Marking NE binaries compatible

07 May 2017

I previously wrote about Win32 binaries using a PE header subsystem version to indicate support for a new version of Windows. But what happens when a binary needs to run on an old version but the new version is sufficiently different to require indicating compatibility?

The transition from Windows 2.x to Windows 3.0 was a very large step. Although the executable format was the same - the New Executable format, aka NE - Windows 3.0 would launch binaries in protected mode with far more available memory by default. Not all programs could handle this; most non-trivial ones would not. Although Windows 3.0 supported a real mode runtime in order to ensure compatibility, it couldn't dynamically switch between modes, so if a user tried to run a Windows 2.0 application on Windows 3.0, it needed to decide what to do. So if asked to run a Windows 2.0 application from protected mode that didn't indicate support, it gave a very descriptive warning:

In order to allow an application to run on both real mode Windows 2.0 and protected mode Windows 3.0 without the warning, two bits were used in the executable format to indicate support for protected mode memory and proportional fonts. The tool to set these bits was distributed with the Windows 3.0 SDK - not exactly convenient, because any application requiring this treatment must have been compiled with the Windows 2.x SDK.
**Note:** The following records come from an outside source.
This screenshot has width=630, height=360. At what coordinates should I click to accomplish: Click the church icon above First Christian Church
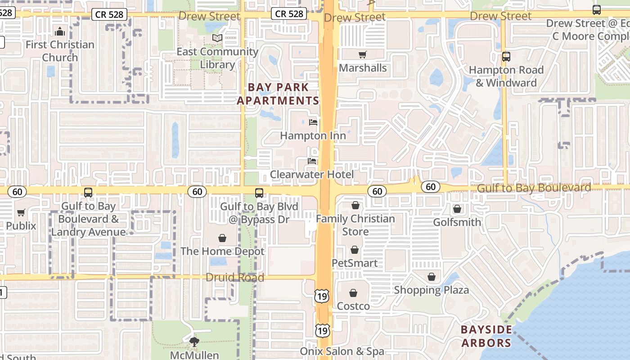(59, 32)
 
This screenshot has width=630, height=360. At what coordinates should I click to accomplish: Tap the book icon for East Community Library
(217, 38)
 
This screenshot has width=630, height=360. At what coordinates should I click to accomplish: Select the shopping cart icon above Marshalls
(362, 55)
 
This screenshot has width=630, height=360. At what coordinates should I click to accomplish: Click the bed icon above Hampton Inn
(313, 122)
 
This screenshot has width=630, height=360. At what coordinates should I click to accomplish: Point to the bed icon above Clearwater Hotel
(312, 161)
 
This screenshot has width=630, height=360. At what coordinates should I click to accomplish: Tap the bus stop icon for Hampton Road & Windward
(506, 57)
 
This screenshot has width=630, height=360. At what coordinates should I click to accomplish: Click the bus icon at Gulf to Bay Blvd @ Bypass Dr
(259, 193)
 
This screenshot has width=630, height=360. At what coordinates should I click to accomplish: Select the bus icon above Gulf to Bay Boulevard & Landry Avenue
(88, 193)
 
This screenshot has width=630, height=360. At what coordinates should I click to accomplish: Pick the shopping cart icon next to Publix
(21, 212)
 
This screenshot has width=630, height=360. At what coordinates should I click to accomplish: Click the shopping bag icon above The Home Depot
(222, 238)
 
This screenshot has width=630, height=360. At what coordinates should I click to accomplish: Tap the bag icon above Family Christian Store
(356, 206)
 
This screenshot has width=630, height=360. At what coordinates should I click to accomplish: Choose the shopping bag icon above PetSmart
(355, 250)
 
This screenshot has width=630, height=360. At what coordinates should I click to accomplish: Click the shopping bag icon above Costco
(353, 293)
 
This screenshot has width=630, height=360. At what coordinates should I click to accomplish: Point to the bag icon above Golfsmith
(457, 209)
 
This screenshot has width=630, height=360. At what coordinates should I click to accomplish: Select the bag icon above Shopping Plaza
(432, 277)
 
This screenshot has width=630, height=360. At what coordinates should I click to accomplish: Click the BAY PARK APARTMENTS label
(278, 94)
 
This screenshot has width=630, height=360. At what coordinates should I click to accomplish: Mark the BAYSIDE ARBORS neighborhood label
(486, 336)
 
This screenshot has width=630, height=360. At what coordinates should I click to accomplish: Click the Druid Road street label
(235, 277)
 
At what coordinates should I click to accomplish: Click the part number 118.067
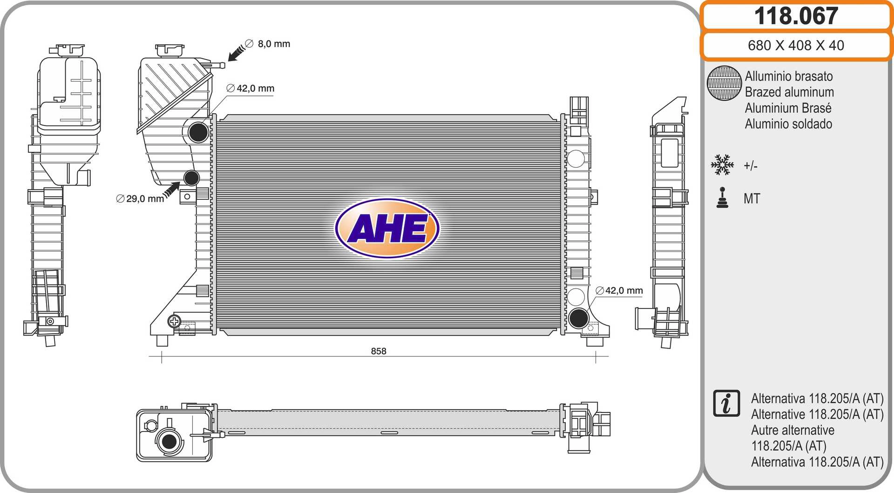pyautogui.click(x=796, y=16)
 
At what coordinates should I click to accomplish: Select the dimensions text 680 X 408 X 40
pyautogui.click(x=796, y=45)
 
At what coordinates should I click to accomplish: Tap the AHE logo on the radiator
pyautogui.click(x=387, y=228)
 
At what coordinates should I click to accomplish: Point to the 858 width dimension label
pyautogui.click(x=379, y=351)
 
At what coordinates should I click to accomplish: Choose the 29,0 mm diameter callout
pyautogui.click(x=140, y=199)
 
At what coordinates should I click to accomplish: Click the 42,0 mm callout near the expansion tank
pyautogui.click(x=251, y=88)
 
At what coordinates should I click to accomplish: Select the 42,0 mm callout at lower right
pyautogui.click(x=619, y=291)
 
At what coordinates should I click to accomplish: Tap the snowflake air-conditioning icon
pyautogui.click(x=722, y=165)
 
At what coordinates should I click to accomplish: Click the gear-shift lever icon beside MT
pyautogui.click(x=722, y=198)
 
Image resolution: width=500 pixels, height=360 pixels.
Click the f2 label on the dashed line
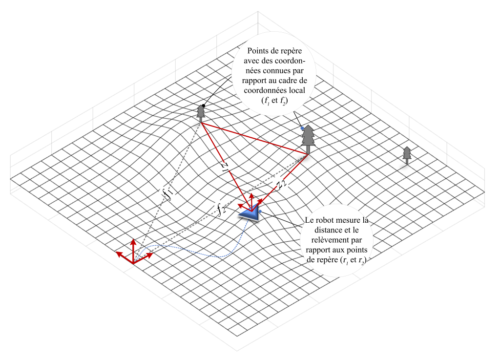point(221,209)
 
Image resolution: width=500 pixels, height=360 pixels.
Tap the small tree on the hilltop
point(200,113)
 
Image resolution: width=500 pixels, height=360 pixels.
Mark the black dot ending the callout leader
point(203,106)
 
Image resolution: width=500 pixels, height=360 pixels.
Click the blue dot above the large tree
point(302,128)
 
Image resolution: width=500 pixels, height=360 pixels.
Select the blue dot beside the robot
point(260,211)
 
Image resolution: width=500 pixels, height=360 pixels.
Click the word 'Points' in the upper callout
point(259,50)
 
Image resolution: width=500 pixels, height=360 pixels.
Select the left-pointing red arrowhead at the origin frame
point(119,254)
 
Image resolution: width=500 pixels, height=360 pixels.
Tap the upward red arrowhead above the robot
point(252,195)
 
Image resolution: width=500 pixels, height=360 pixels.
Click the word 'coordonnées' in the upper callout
point(260,90)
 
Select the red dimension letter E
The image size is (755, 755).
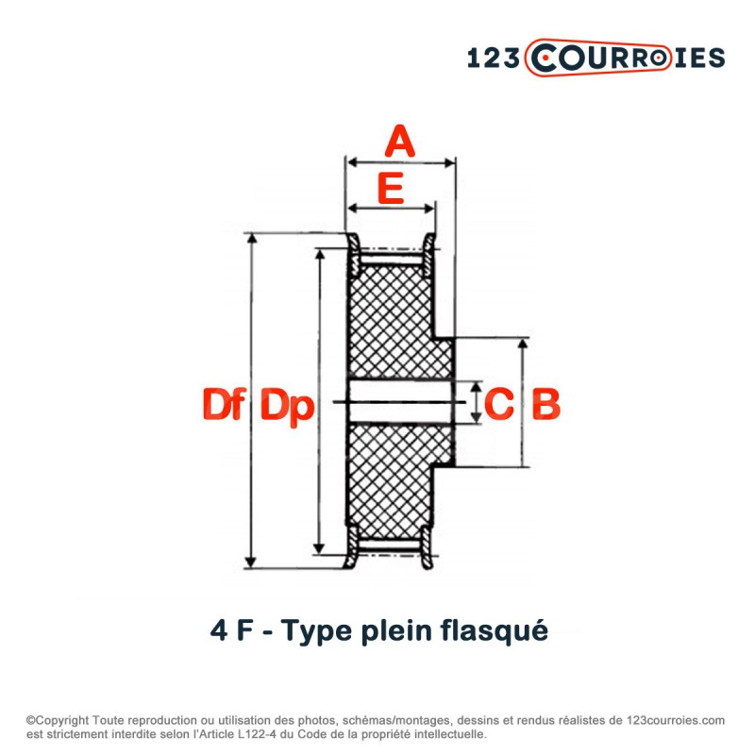[391, 188]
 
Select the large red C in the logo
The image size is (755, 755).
[546, 59]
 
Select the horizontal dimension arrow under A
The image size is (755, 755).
[401, 163]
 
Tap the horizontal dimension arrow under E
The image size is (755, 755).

Microsoft (R) Windows Executable Marker  Version 1.0
Copyright (C) Microsoft Corp 1990.  All rights reserved.

usage: MARK [-q] [MEMORY [FONT]] filename

-q   indicates to MARK.EXE to suppress the listing of major operations.
MEMORY indicates the application is well-behaved in its use of memory
   so that it can run safely in protect mode.
FONT indicates the application will be given the proportional system font,
   instead of the fixed-pitch font used in Windows 2.x.
Application cannot be marked FONT without also being marked MEMORY.

Having marked an application in this way, Windows no longer displays a warning. It's possible to set these bits on any binary - they're in offset 37h from the NE header - but note that if the application really isn't designed for protected memory, it's likely to crash.

Since Windows 2.0 wasn't a very popular platform for developers, there aren't many applications that were marked in this way. One prominent exception is Word for Windows 1.1, which runs on Windows 2.x and 3.x protected mode correctly.